Consumer Reports bought and tested 17 of the most widely sold programmable and manual slow cookers, including three models from the venerable Crock-Pot brand. You'll also see slow cookers from All-Clad, Black+Decker, Calphalon, Chefman, Crux, Elite, Hamilton Beach, Kalorik, KitchenAid, and Pioneer Woman in our slow-cooker ratings.

All of the models are oval, a shape that accommodates roasts and other large cuts of meat better than a round slow cooker can. The tested models range from $30 to $170.

Past tests have found that any slow cooker can turn out tender, delicious garlic honey chicken. The real challenge? Beef stew with potatoes and carrots, which is why, in our latest tests, we cooked pots and pots of it on high heat for 5 hours, then cooked the same dish on low heat for 8 hours. Staffers sampled the results, weighing in on taste and tenderness.

"There's a big difference in performance among the 13 programmable slow cookers we tested," says Ginny Lui, CR's head tester for these countertop appliances. "The best cooker served up tender meat and veggies in 5 hours, but in the lowest-scoring cookers, the vegetables were firm and the meat was tough even after 8 hours."

Performance didn't vary widely among the four manual models. These cookers don't have a timer and don't switch to keep-warm mode when cooking is done. So you’ll have to plan your schedule around your pot roast. But at $30 to $40, they're far less expensive than their programmable cousins.

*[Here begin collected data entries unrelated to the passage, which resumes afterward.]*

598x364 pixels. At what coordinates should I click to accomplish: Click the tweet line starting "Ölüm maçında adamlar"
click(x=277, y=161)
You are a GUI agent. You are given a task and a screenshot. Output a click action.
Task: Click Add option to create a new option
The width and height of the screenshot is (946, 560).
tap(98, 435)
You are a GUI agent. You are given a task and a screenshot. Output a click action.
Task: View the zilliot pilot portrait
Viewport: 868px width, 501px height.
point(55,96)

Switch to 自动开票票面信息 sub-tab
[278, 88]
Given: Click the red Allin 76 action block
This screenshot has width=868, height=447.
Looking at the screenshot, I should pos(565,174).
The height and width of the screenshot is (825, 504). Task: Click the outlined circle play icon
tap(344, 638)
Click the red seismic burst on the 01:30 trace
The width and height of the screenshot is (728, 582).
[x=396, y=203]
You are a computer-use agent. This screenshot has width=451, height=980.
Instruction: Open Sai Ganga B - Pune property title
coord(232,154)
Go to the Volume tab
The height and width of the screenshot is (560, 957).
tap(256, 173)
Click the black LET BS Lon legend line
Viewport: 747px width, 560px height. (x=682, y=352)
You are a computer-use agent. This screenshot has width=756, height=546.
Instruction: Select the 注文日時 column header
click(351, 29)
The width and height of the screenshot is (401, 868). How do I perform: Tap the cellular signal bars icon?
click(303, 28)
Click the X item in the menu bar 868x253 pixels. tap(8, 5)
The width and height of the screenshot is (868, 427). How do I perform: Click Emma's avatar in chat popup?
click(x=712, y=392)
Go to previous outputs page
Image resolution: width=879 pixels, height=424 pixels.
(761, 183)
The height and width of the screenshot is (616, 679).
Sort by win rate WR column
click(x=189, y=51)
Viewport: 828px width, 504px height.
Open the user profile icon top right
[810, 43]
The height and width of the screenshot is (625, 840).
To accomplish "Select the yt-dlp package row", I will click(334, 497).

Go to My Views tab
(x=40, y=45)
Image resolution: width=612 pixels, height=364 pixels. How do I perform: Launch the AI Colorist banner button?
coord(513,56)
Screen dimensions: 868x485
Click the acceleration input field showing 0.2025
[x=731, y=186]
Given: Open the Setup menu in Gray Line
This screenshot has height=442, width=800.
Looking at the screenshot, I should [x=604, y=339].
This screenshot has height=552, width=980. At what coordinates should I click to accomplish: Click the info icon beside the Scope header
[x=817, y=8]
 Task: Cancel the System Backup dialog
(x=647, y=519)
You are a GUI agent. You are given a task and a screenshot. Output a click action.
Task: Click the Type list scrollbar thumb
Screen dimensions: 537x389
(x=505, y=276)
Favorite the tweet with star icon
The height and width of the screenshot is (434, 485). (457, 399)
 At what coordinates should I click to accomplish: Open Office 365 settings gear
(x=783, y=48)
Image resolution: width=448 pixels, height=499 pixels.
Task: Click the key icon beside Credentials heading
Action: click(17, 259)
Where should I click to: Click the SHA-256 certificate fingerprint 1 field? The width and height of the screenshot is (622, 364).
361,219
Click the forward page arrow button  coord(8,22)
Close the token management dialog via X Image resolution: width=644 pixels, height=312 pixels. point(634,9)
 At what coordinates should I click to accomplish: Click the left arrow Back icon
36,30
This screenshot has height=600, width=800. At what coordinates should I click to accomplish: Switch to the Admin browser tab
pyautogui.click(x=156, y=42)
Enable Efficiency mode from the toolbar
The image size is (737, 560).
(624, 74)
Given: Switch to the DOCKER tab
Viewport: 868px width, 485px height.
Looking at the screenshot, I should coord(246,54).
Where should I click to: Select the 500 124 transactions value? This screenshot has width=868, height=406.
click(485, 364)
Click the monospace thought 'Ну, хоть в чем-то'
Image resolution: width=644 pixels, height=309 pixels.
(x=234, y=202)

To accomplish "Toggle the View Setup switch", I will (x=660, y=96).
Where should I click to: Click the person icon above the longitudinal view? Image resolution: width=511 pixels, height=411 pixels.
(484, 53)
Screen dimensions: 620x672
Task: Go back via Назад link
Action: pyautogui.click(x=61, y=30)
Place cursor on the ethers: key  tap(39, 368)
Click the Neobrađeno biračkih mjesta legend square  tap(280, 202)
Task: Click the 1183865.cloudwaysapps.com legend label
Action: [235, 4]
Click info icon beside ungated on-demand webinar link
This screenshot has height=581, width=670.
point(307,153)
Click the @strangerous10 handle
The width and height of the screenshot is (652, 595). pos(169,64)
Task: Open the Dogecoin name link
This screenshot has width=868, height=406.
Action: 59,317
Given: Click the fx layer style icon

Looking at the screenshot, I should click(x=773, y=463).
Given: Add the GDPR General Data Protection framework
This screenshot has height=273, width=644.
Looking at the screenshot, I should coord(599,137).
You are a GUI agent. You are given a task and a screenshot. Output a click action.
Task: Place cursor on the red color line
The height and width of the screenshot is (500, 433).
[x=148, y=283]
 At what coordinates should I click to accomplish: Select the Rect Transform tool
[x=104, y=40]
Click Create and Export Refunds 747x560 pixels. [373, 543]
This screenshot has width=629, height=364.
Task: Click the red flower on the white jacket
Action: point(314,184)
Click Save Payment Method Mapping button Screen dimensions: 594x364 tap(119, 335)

Read on for ratings and reviews of five of the best slow cookers, based on CR's tests, listed here in alphabetical order. For all the details and even more options, check our slow-cooker ratings and buying guide.

CR’s take: With a capacity of 5.3 quarts, the Calphalon Digital programmable slow cooker earns a Very Good score in our low-setting test. It turns out beef stew with fairly tender meat and veggies in 8 hours, and about the same when cooked on the high setting for 5 hours. It weighs just 7 pounds, and the aluminum pot is round and has a ceramic nonstick coating, the only one in our ratings with that feature. There's another feature that sets this model apart: You can use the pot on any type of range to sear, sauté, or brown food before slow cooking. Program this cooker for up to 20 hours, and the auto-warm setting lasts 4 hours. The warranty is for three years.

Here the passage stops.